Instruction
From the reflection on Saint Thérèse of Lisieux below, write out word for word the passage from "In a chapter" to "important for this.".

Source excerpt

******************************

Friday, October 01, 2021

Saint Therese of Lisieux and unbelievers

A few months ago, I read Tomáš Halík’s Night of the Confessor. I had bought it a while ago but never got around to reading it. Perhaps I wasn’t ready for it. I found it intriguing and helpful. After finishing it I began another of his books, Patience with God. I am now reading another, I Want You To Be

 This is a short and somewhat hurried reflection on an amazing insight he has written on St. Thérèse of Lisieux, whose feast we celebrate today. 

Print of Ade Bethune

 In a chapter of Patience with God, Halík reflects on St. Thérèse of Lisieux and what some have described as her dark night of the soul. But for him, it is not merely her personal struggle but a path toward solidarity with unbelievers, in the dark night of nothingness. Might St. Thérèse’s experience and Halík’s reflections, combined with Pope Francis’ call to go to the margins, reveal an opening to a new path of faith and mission.

For me, it has been important to open spaces for those on the margin to encounter the presence of God. Most recently, it has been personally important to reflect on those times when God seems absent. Saint Thérèse is important for this. 

As Halík notes, she describes how Christ led her into a subterranean space “where no sun shines any longer.” She experienced months of darkness, even until her death of tuberculosis. 

But what is striking is what Halík describes:
“Little Thérèse's” principle was “to accept even the strangest thoughts” out of love for God. What is therefore most remarkable about Thérèse is the way she accepted and perceived her contest with God, with darkness and forlornness, her experience with the absence of God and the eclipse of her faith. She accepted it as a mark of solidarity with unbelievers.

******************************

Available data
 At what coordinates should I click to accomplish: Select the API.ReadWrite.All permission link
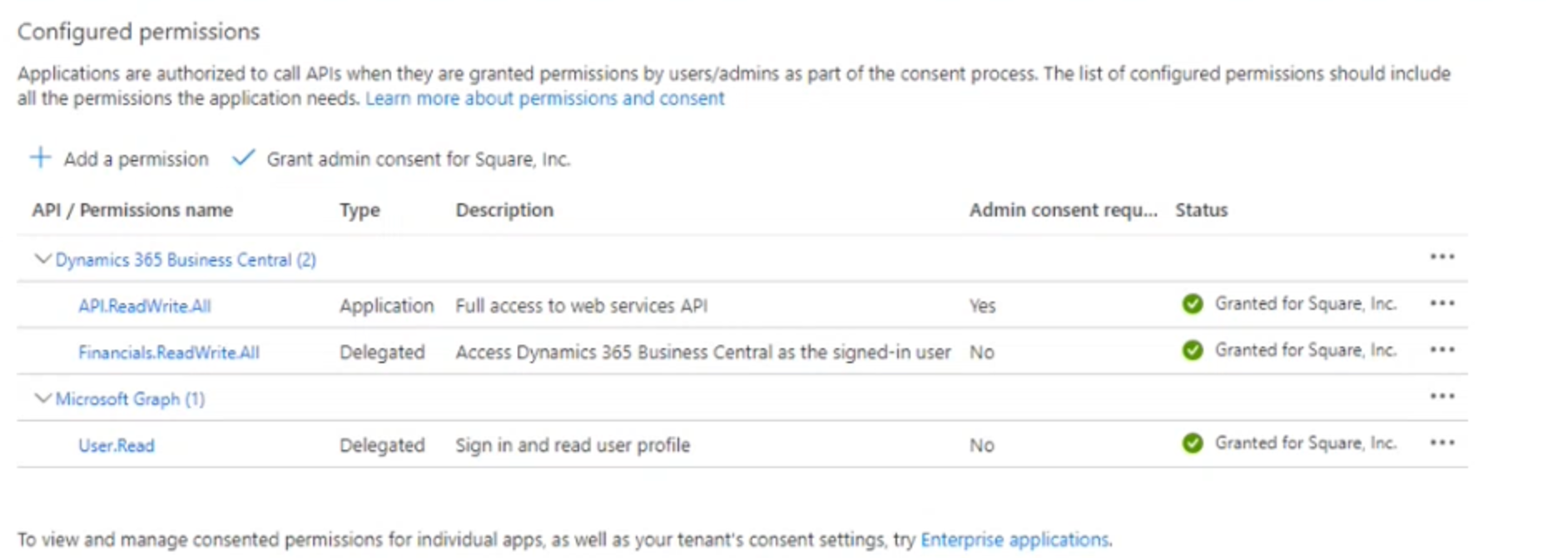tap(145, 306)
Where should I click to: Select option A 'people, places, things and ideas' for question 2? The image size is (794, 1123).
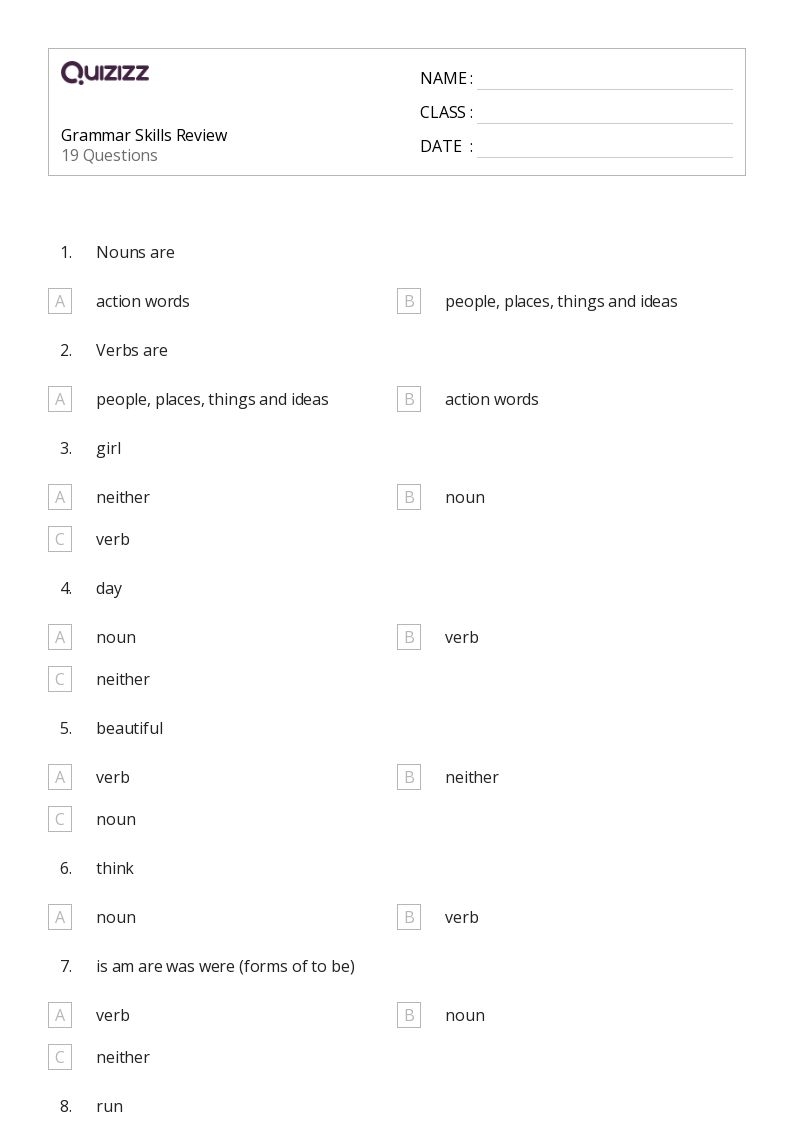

******************************

Task response
In a chapter of Patience with God, Halík reflects on St. Thérèse of Lisieux and what some have described as her dark night of the soul. But for him, it is not merely her personal struggle but a path toward solidarity with unbelievers, in the dark night of nothingness. Might St. Thérèse’s experience and Halík’s reflections, combined with Pope Francis’ call to go to the margins, reveal an opening to a new path of faith and mission.

For me, it has been important to open spaces for those on the margin to encounter the presence of God. Most recently, it has been personally important to reflect on those times when God seems absent. Saint Thérèse is important for this.